3

I have a Python script running on a Raspberry Pi that sits waiting for user input and records the input in a SQLite database:

#!/usr/bin/env python

import logging
import db

while True:
    barcode = raw_input("Scan ISBN: ")
    if ( len(barcode) > 1 ):
        logging.info("Recording scanned ISBN: " + barcode)
        print "Recording scanned ISBN: " + barcode
        db.recordScan(barcode, 1)

That db.recordScan() method looks like this:

# Adds an item to queue
def recordScan(isbn, shop_id):
    insert = "INSERT INTO scans ( isbn, shop_id ) VALUES ( ?, ? )"
    conn = connect()
    conn.cursor().execute(insert, [isbn, shop_id])
    conn.commit()
    conn.close()

(Note: The whole code repo is available at https://github.com/martinjoiner/bookfetch-scanner-python/ if you wanna see how I'm connecting to the db and such)

My problem is that using a USB barcode scanner (which is effectively just a keyboard input that sends a series of keystrokes followed by the Enter key) it is really easy to input at such a fast rate that the command line seems to get "confused".

For example compare the following results...

When you go slow the script works well and the command looks neat like this:

Scan ISBN: 9780465031467
Recording scanned ISBN: 9780465031467
Scan ISBN: 9780141014593
Recording scanned ISBN: 9780141014593
Scan ISBN: 

But when you hammer it hard and go really fast the input prompt kind of gets ahead of itself and the messages printed by the script get written on top of the input prompt:

Recording scanned ISBN: 9780141014593
9780141014593
9780141014593
9780465031467
Recording scanned ISBN: 9780141014593
Scan ISBN: Recording scanned ISBN: 9780141014593
Scan ISBN: Recording scanned ISBN: 9780141014593
Scan ISBN: Recording scanned ISBN: 9780465031467
Scan ISBN: 9780571273188
9780141014593

It sometimes hangs in that position indefinitely, I don't know what it's doing but you can wake it back up again with another input and it carries on as normal although the input before the one it hung on doesn't get recorded which is bad because it makes the whole system unreliable.

My question is: Is this an inevitability that I just have to live with?
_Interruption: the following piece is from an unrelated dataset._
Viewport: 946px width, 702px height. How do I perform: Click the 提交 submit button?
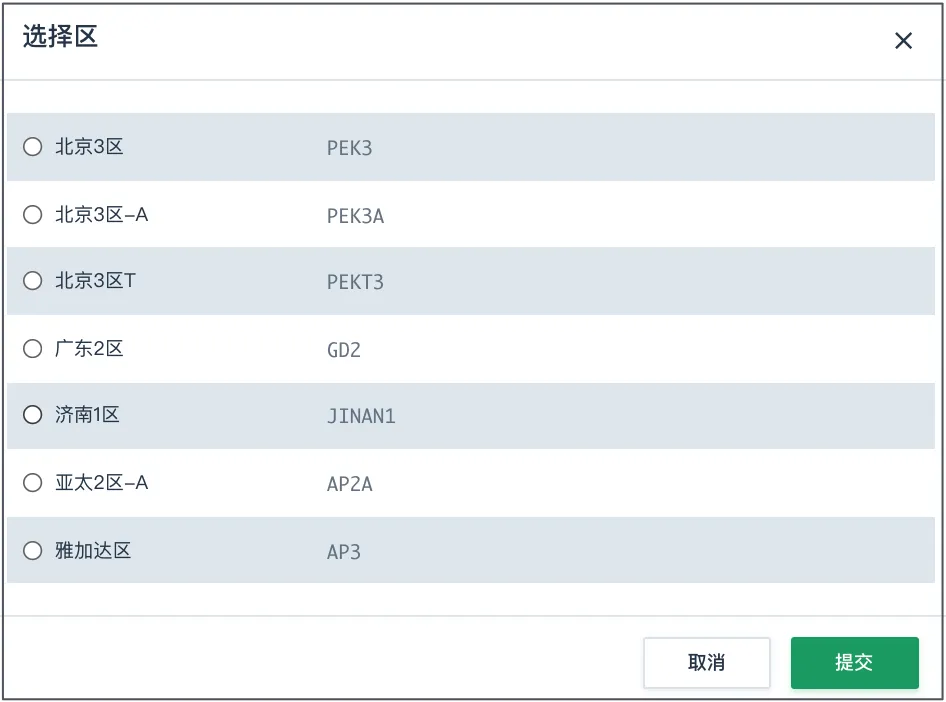coord(855,662)
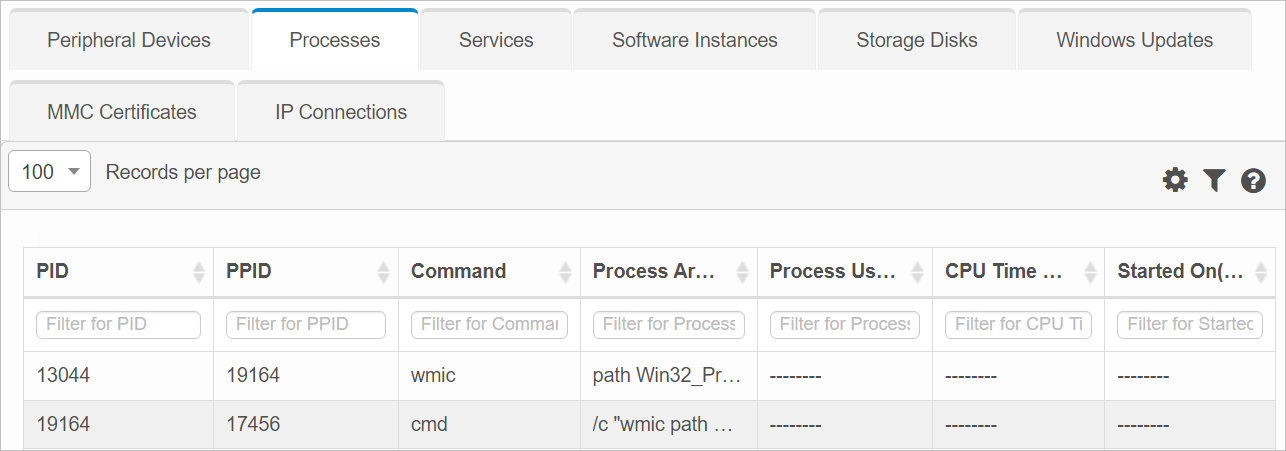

Will I always be able to out-pace the low-powered Raspberry Pi by hitting it with too many inputs in close succession or is there some faster way of doing this? Can I push the database write operation to another thread or something along those lines? Forgive my ignorance, I am learning.

2
  • 1
    Not sure which raspberry pi you're using (and I've only worked with generation 1) but these gizmos usually have a single core CPU. If you're running a MySQL instance on the same rasp pi then you might want to look into moving that over to another machine, perhaps something with a bit more power. Commented Oct 19, 2016 at 13:05
  • Same goes for SQLite (since I'm bad at reading and just realised that it says SQLite not MySQL!) Commented Oct 19, 2016 at 13:15

4 Answers 4

1

Don't build SQL strings from user input. Ever.
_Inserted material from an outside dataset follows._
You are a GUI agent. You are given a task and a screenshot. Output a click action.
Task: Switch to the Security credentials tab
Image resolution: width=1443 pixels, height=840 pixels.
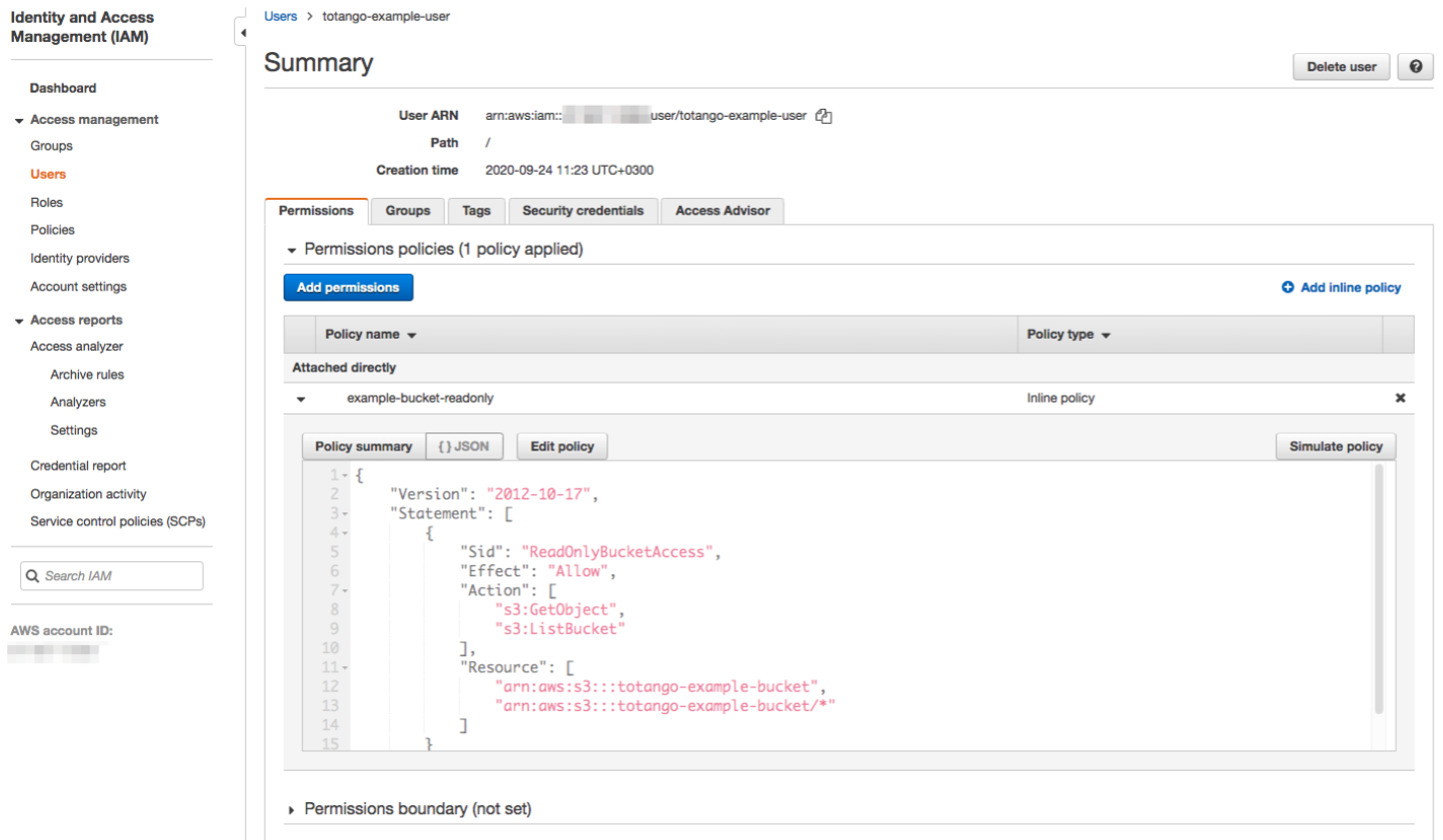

Always use parameterized queries.

# Adds an item to queue
def recordScan(isbn, shop_id):
    insert = "INSERT INTO scans ( isbn, shop_id ) VALUES ( ?, ? )"
    conn = connect()
    conn.cursor().execute(insert, [isbn, shop_id])
    conn.commit()
    conn.close()

Please read https://docs.python.org/2/library/sqlite3.html, at the very least the upper part of the page, where they explain this approach.

Sign up to request clarification or add additional context in comments.

7 Comments

I agree with your suggestion, but does it address the OP's issue of multiple raw_input calls getting jumbled up by super-fast user input? I expect them to get the same mangled data regardless of whether they parameterize or not.
It is not a public system and I am the only person using it so for now, SQL injection attacks are not a concern. You may notice that the method is called with the shop_id hard-coded to 1; this is still just a proof of concept in early development. But as this SQL issue is distracting from the question I will edit the code to best practice. Thank you for your input.
That's not the point. "I don't need to use SQL parameters in this case" is not a valid position to hold. One never uses unparameterized SQL unless there is absolutely no way to avoid it. Then again, you are right, the whole SQL part of your question is a red herring. It's not the SQL part that causes the trouble here, you should edit that out of your question completely. Reduce it to the part of the code that deals with the barcode scanner.
@Tomalak that's a good point. I've just tried commenting out the call to db.recordScan() and I can still scan fast enough to make it miss inputs, although I cannot recreate the hanging behavior which leads me to believe that's caused by 2 scripts reading/writing from the same database (a subject for a separate question).
I don't think it could be a locking issue, since this is single-threaded code and no other process is accessing the database. Try to do print("Recording scanned ISBN: " + len(barcode)), i.e. don't print the scanned data itself. Maybe there's odd characters in there, not printing it might staighten out the output. Just tossing ideas around.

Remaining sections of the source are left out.